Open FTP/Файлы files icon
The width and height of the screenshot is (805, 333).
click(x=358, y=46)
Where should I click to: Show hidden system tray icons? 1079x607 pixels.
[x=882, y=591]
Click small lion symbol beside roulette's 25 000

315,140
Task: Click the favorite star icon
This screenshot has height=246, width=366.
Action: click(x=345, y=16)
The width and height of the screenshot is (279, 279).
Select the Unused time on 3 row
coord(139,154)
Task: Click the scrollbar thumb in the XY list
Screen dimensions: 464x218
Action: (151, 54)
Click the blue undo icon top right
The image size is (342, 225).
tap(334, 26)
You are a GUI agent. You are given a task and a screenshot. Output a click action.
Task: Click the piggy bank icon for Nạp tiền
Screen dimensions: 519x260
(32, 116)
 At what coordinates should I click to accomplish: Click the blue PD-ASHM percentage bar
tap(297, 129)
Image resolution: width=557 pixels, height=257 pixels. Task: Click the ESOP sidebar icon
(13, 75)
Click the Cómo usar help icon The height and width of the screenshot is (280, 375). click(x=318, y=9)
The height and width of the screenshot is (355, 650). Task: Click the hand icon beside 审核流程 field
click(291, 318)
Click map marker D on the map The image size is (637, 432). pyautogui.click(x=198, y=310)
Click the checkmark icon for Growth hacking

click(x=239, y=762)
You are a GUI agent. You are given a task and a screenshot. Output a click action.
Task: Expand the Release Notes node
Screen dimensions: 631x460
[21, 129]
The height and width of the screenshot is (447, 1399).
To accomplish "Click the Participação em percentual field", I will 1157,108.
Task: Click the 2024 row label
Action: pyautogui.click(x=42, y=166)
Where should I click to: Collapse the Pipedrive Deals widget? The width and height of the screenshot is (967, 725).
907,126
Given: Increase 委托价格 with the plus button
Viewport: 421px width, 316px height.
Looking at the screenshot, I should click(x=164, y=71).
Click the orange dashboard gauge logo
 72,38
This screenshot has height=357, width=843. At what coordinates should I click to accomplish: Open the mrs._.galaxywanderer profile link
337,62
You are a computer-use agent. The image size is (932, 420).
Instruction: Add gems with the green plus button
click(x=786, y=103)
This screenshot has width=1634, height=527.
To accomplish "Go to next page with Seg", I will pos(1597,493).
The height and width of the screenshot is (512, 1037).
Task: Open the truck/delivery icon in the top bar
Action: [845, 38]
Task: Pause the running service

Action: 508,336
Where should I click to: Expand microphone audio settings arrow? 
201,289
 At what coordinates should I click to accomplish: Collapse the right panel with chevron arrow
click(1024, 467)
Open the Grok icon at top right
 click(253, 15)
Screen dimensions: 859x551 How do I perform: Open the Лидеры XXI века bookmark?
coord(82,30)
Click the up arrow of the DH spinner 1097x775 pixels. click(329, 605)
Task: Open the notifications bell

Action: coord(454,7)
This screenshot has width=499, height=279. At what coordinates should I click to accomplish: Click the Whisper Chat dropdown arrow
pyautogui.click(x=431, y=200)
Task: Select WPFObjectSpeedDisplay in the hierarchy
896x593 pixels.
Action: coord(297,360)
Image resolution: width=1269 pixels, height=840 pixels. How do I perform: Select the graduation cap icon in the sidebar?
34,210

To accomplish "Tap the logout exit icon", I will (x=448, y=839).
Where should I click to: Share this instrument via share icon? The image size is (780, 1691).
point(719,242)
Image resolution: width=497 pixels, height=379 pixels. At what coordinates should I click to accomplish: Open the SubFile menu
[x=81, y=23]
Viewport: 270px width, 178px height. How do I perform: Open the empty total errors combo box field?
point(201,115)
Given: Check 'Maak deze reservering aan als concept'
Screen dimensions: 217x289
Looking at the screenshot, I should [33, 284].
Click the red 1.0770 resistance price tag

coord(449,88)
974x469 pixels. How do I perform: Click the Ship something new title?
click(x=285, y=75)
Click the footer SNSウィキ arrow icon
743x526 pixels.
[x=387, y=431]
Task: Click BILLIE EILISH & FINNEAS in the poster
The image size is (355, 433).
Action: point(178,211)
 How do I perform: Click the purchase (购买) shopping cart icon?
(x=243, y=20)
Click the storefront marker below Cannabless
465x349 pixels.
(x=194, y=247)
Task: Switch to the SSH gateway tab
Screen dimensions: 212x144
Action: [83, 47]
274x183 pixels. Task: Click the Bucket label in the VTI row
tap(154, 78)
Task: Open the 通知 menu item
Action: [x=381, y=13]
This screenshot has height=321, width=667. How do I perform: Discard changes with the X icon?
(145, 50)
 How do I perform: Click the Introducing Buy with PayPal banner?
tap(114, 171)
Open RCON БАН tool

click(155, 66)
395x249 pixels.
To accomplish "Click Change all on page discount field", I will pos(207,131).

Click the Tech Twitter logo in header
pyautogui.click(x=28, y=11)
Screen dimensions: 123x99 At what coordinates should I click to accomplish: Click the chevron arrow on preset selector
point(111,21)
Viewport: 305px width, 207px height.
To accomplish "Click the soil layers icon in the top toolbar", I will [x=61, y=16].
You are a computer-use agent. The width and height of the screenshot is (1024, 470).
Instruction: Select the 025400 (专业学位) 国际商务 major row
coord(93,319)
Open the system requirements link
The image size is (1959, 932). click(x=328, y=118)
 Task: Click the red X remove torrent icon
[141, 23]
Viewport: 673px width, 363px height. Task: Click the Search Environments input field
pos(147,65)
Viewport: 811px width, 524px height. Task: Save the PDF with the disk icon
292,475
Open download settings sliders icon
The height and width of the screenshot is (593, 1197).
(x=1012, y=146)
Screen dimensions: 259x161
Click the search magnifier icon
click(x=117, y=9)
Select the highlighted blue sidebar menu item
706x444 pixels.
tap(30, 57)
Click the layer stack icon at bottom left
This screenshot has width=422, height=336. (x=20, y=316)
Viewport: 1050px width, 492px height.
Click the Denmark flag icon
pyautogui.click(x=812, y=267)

━━━

- **Work task**:
Copy out only the lines from the one containing "Click the footer SNSウィキ arrow icon" down to the last line of the material, keeping both ends.

- **Response to the task**:
Click the footer SNSウィキ arrow icon
743x526 pixels.
[x=387, y=431]
Task: Click BILLIE EILISH & FINNEAS in the poster
The image size is (355, 433).
Action: point(178,211)
 How do I perform: Click the purchase (购买) shopping cart icon?
(x=243, y=20)
Click the storefront marker below Cannabless
465x349 pixels.
(x=194, y=247)
Task: Switch to the SSH gateway tab
Screen dimensions: 212x144
Action: [83, 47]
274x183 pixels. Task: Click the Bucket label in the VTI row
tap(154, 78)
Task: Open the 通知 menu item
Action: [x=381, y=13]
This screenshot has height=321, width=667. How do I perform: Discard changes with the X icon?
(145, 50)
 How do I perform: Click the Introducing Buy with PayPal banner?
tap(114, 171)
Open RCON БАН tool

click(155, 66)
395x249 pixels.
To accomplish "Click Change all on page discount field", I will pos(207,131).

Click the Tech Twitter logo in header
pyautogui.click(x=28, y=11)
Screen dimensions: 123x99 At what coordinates should I click to accomplish: Click the chevron arrow on preset selector
point(111,21)
Viewport: 305px width, 207px height.
To accomplish "Click the soil layers icon in the top toolbar", I will [x=61, y=16].
You are a computer-use agent. The width and height of the screenshot is (1024, 470).
Instruction: Select the 025400 (专业学位) 国际商务 major row
coord(93,319)
Open the system requirements link
The image size is (1959, 932). click(x=328, y=118)
 Task: Click the red X remove torrent icon
[141, 23]
Viewport: 673px width, 363px height. Task: Click the Search Environments input field
pos(147,65)
Viewport: 811px width, 524px height. Task: Save the PDF with the disk icon
292,475
Open download settings sliders icon
The height and width of the screenshot is (593, 1197).
(x=1012, y=146)
Screen dimensions: 259x161
Click the search magnifier icon
click(x=117, y=9)
Select the highlighted blue sidebar menu item
706x444 pixels.
tap(30, 57)
Click the layer stack icon at bottom left
This screenshot has width=422, height=336. (x=20, y=316)
Viewport: 1050px width, 492px height.
Click the Denmark flag icon
pyautogui.click(x=812, y=267)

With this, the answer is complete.